----- MATERIAL PROVIDED

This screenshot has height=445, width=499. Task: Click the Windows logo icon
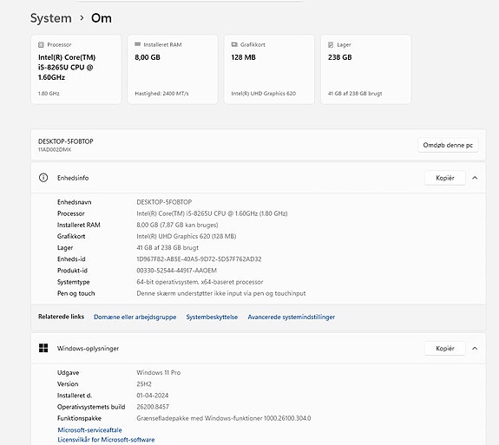tap(43, 348)
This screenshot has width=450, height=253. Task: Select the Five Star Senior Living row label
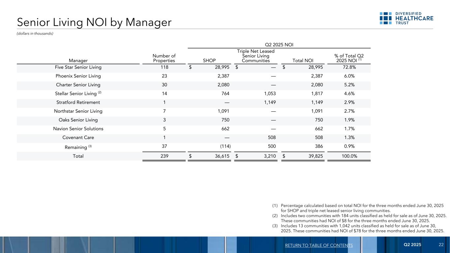pyautogui.click(x=78, y=67)
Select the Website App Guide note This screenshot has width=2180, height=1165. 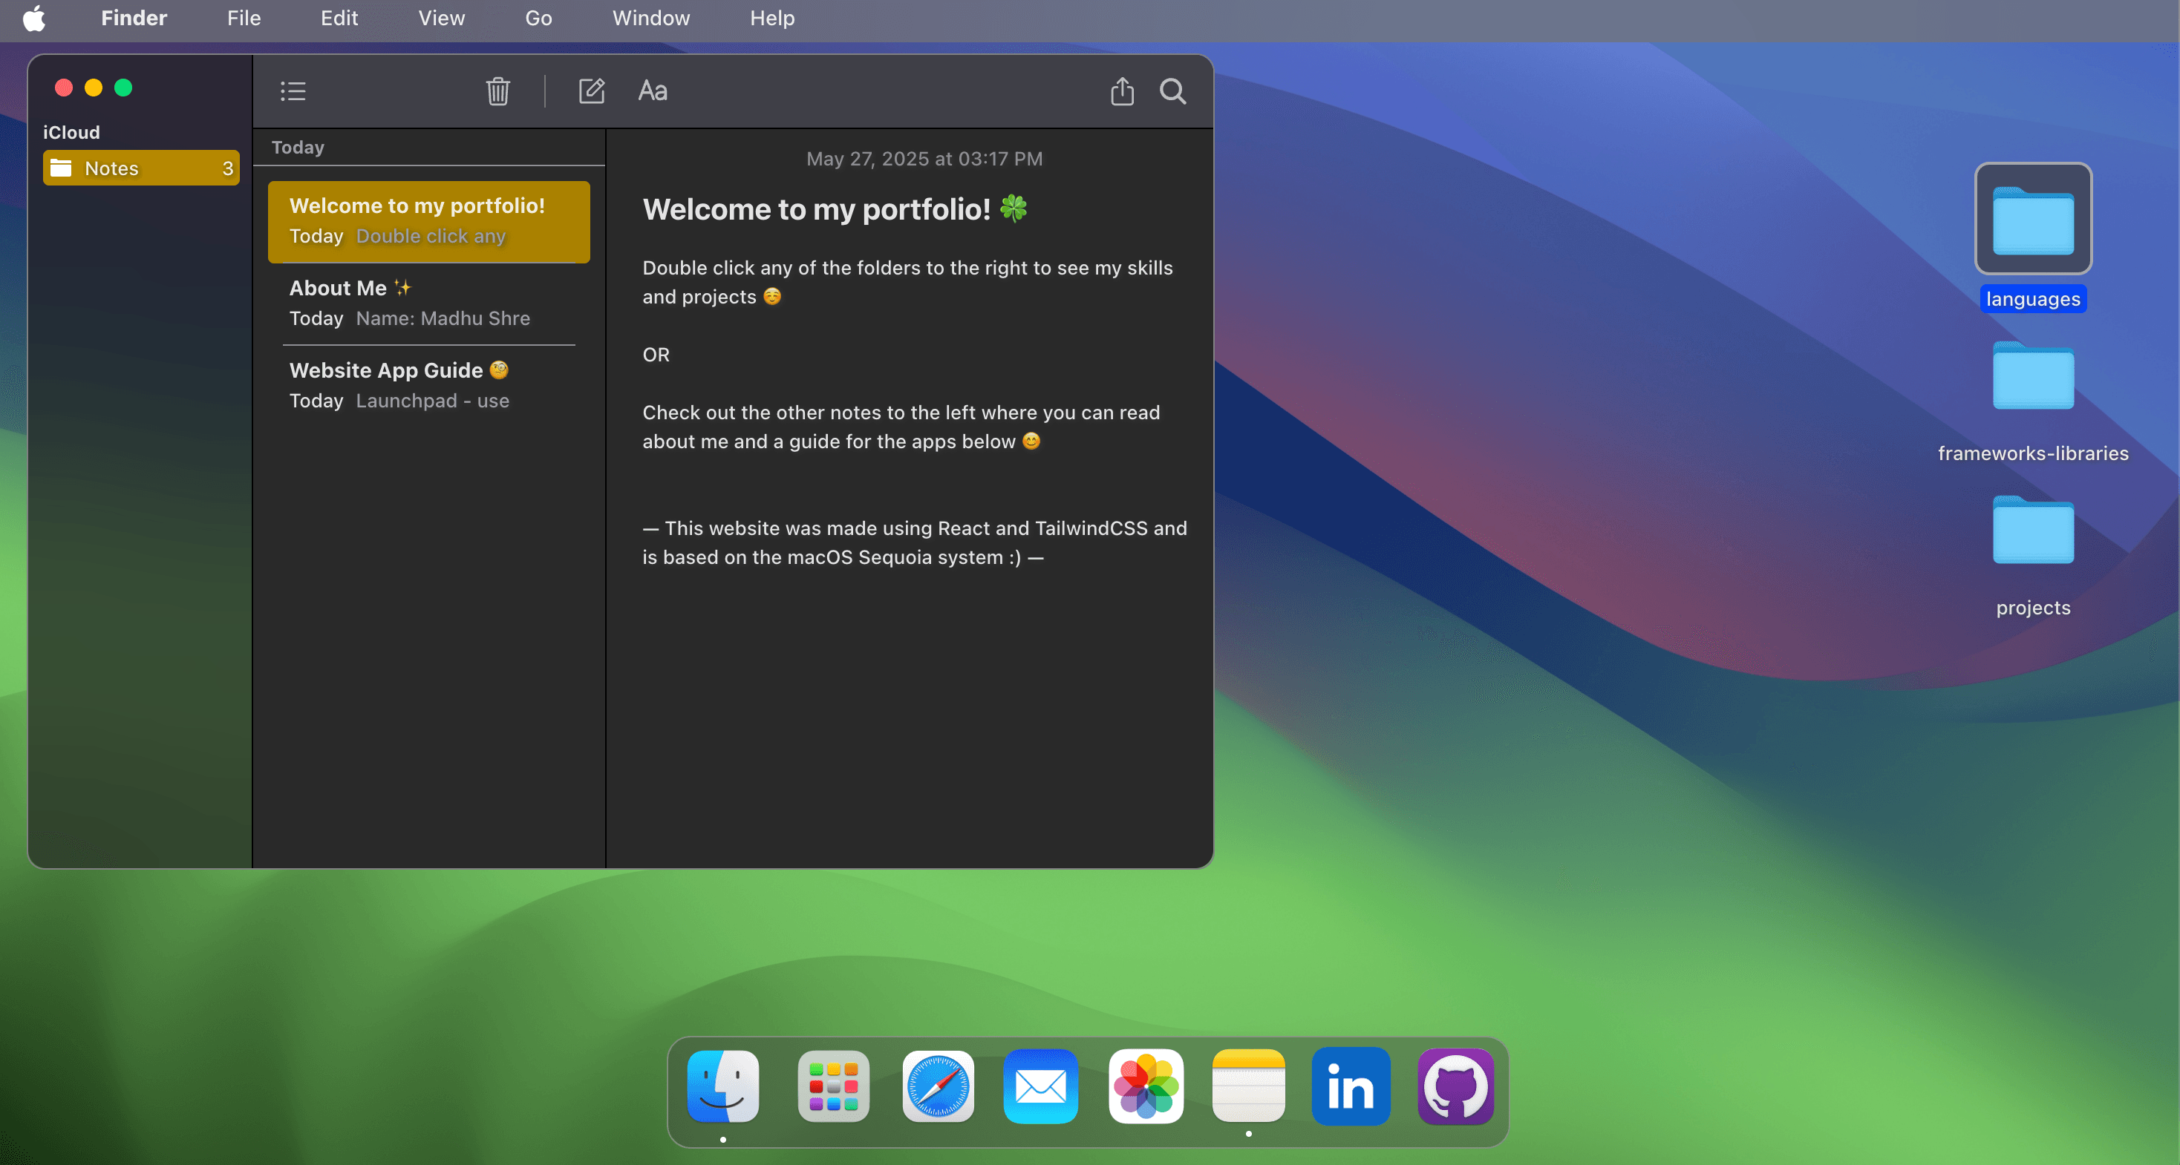click(428, 385)
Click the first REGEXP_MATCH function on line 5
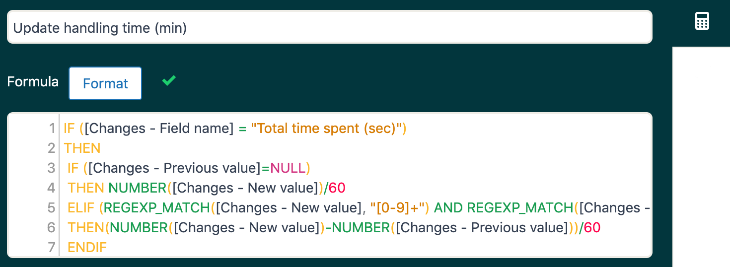 coord(157,208)
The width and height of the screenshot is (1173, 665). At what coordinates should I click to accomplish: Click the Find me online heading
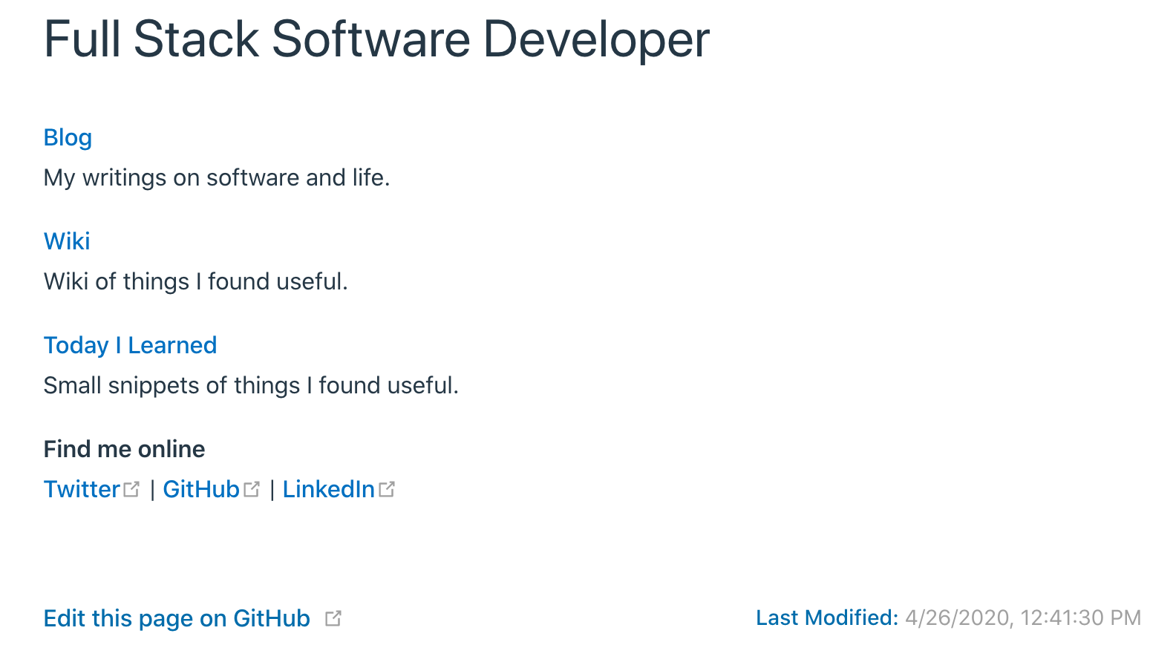(x=124, y=450)
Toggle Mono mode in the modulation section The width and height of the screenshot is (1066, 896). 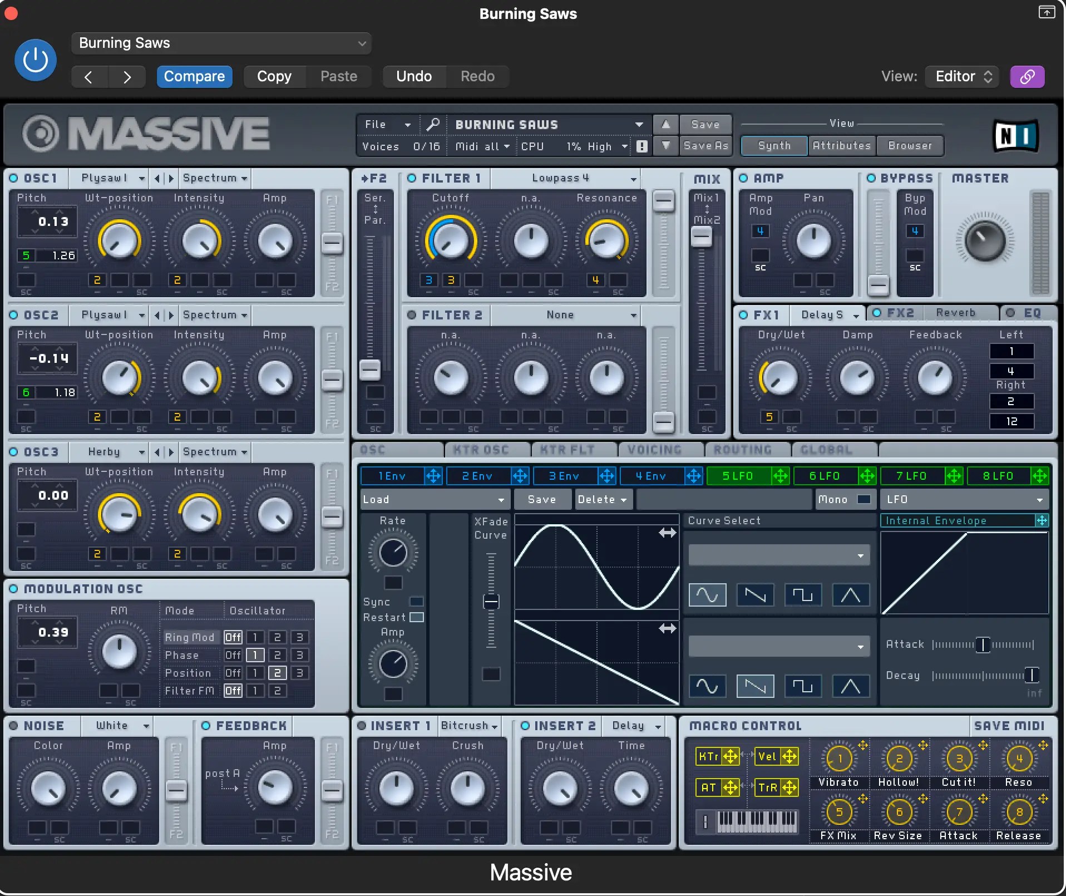pyautogui.click(x=863, y=499)
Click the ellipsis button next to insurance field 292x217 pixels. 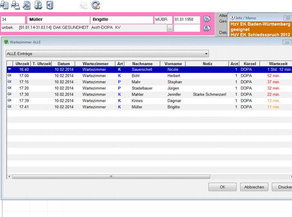click(x=170, y=28)
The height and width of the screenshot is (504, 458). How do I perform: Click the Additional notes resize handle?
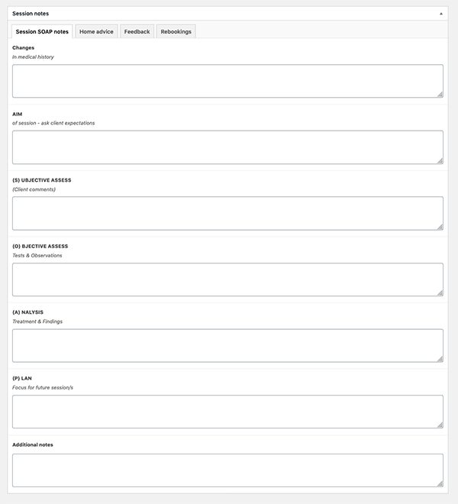[x=440, y=483]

----------

Reproduce the material from the line containing "The height and" through the end, replacing "resize handle" with "drag handle" and changing nothing else. Omit the pictures from the output.

*RESPONSE TO THIS EXERCISE*
The height and width of the screenshot is (504, 458). How do I perform: Click the Additional notes drag handle?
[x=440, y=483]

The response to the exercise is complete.